Records to use
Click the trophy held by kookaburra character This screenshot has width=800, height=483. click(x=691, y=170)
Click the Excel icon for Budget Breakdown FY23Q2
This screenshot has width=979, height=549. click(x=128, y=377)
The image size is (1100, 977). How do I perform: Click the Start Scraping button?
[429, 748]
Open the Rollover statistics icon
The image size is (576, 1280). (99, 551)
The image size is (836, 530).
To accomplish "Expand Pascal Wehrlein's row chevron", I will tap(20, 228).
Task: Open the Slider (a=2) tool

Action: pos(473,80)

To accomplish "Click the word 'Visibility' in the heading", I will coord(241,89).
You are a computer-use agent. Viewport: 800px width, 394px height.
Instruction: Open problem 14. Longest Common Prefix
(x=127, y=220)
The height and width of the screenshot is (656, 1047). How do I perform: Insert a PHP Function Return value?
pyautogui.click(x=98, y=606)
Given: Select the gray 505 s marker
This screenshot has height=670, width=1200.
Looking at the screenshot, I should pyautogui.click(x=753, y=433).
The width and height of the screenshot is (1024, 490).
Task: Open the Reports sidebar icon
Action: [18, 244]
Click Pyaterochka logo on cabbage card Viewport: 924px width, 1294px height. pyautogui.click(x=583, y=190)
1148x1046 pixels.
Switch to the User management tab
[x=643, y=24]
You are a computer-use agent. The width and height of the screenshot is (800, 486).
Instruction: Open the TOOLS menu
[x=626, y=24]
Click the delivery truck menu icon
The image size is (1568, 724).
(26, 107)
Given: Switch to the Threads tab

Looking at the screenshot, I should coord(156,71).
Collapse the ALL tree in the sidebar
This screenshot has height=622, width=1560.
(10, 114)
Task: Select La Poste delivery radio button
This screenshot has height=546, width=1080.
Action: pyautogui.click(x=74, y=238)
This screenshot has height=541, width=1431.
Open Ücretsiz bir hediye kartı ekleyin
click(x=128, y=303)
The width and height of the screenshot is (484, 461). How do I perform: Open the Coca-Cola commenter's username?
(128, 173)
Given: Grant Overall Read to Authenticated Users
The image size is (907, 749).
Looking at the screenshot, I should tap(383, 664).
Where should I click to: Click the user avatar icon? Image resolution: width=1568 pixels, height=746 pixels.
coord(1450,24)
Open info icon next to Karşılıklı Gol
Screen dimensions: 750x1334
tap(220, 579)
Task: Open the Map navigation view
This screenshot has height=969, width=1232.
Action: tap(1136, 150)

Instructions for the task
Repeat each of the entries exactly.

Answer space
Click the trophy held by kookaburra character This screenshot has width=800, height=483. click(x=691, y=170)
Click the Excel icon for Budget Breakdown FY23Q2
This screenshot has width=979, height=549. click(x=128, y=377)
The image size is (1100, 977). How do I perform: Click the Start Scraping button?
[429, 748]
Open the Rollover statistics icon
The image size is (576, 1280). (99, 551)
The image size is (836, 530).
To accomplish "Expand Pascal Wehrlein's row chevron", I will tap(20, 228).
Task: Open the Slider (a=2) tool

Action: pos(473,80)

To accomplish "Click the word 'Visibility' in the heading", I will coord(241,89).
You are a computer-use agent. Viewport: 800px width, 394px height.
Instruction: Open problem 14. Longest Common Prefix
(x=127, y=220)
The height and width of the screenshot is (656, 1047). How do I perform: Insert a PHP Function Return value?
pyautogui.click(x=98, y=606)
Given: Select the gray 505 s marker
This screenshot has height=670, width=1200.
Looking at the screenshot, I should pyautogui.click(x=753, y=433).
The width and height of the screenshot is (1024, 490).
Task: Open the Reports sidebar icon
Action: [18, 244]
Click Pyaterochka logo on cabbage card Viewport: 924px width, 1294px height. pyautogui.click(x=583, y=190)
1148x1046 pixels.
Switch to the User management tab
[x=643, y=24]
You are a computer-use agent. The width and height of the screenshot is (800, 486).
Instruction: Open the TOOLS menu
[x=626, y=24]
Click the delivery truck menu icon
The image size is (1568, 724).
(26, 107)
Given: Switch to the Threads tab

Looking at the screenshot, I should coord(156,71).
Collapse the ALL tree in the sidebar
This screenshot has height=622, width=1560.
(10, 114)
Task: Select La Poste delivery radio button
This screenshot has height=546, width=1080.
Action: pyautogui.click(x=74, y=238)
This screenshot has height=541, width=1431.
Open Ücretsiz bir hediye kartı ekleyin
click(x=128, y=303)
The width and height of the screenshot is (484, 461). How do I perform: Open the Coca-Cola commenter's username?
(128, 173)
Given: Grant Overall Read to Authenticated Users
The image size is (907, 749).
Looking at the screenshot, I should tap(383, 664).
Where should I click to: Click the user avatar icon? Image resolution: width=1568 pixels, height=746 pixels.
coord(1450,24)
Open info icon next to Karşılıklı Gol
Screen dimensions: 750x1334
tap(220, 579)
Task: Open the Map navigation view
This screenshot has height=969, width=1232.
Action: tap(1136, 150)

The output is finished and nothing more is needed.